Task to complete
Lines in the data below that contain the word "circle" are to be copied.

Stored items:
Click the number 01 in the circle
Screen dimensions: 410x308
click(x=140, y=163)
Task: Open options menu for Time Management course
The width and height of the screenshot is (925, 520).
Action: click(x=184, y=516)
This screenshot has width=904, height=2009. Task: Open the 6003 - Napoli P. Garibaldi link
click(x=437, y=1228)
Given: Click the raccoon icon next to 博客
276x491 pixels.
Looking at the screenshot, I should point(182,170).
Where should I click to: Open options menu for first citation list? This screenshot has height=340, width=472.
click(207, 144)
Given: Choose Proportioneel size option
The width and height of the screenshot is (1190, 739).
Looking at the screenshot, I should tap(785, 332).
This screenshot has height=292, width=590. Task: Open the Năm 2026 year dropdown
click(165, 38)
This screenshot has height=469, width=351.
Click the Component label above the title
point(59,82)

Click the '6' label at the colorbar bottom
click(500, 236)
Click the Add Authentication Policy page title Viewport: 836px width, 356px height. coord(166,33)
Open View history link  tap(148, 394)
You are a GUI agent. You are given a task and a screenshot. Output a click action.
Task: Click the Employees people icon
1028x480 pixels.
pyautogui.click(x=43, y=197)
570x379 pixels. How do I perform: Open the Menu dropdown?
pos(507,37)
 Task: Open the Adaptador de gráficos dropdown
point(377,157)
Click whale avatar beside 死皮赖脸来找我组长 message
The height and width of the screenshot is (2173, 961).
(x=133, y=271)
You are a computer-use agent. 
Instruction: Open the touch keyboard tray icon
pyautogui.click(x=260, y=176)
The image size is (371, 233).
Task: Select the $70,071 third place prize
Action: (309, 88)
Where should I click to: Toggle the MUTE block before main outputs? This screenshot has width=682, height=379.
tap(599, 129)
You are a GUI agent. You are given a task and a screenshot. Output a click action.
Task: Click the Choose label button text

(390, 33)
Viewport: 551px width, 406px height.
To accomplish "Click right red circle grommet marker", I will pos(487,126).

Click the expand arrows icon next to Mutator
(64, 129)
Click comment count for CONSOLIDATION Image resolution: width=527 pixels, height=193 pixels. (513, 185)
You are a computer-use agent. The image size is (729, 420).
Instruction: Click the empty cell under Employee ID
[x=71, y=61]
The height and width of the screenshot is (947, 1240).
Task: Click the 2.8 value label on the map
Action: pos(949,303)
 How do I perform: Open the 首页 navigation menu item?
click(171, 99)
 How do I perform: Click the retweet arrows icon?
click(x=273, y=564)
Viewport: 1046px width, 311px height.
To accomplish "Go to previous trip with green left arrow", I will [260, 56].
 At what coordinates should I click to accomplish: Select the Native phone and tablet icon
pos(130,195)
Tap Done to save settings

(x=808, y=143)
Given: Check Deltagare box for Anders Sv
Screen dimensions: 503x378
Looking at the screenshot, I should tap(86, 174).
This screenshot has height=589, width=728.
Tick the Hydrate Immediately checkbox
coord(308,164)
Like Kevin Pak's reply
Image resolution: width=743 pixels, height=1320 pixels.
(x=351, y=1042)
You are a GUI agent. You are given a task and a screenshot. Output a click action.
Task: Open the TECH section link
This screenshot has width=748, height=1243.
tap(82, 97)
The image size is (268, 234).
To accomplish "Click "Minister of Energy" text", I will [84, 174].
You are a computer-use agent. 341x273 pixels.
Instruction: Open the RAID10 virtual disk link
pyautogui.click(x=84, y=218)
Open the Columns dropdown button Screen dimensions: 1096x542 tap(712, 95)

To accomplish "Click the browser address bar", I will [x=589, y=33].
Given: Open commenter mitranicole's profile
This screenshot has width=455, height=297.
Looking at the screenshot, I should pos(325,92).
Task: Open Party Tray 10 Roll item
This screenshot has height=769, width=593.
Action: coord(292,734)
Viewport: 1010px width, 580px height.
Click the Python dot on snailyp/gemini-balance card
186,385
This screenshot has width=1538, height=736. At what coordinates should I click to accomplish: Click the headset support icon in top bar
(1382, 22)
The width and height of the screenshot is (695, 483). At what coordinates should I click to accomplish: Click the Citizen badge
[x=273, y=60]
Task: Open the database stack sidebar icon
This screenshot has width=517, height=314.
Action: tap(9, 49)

Task result
Click the number 01 in the circle
To accomplish "Click right red circle grommet marker", I will pos(487,126).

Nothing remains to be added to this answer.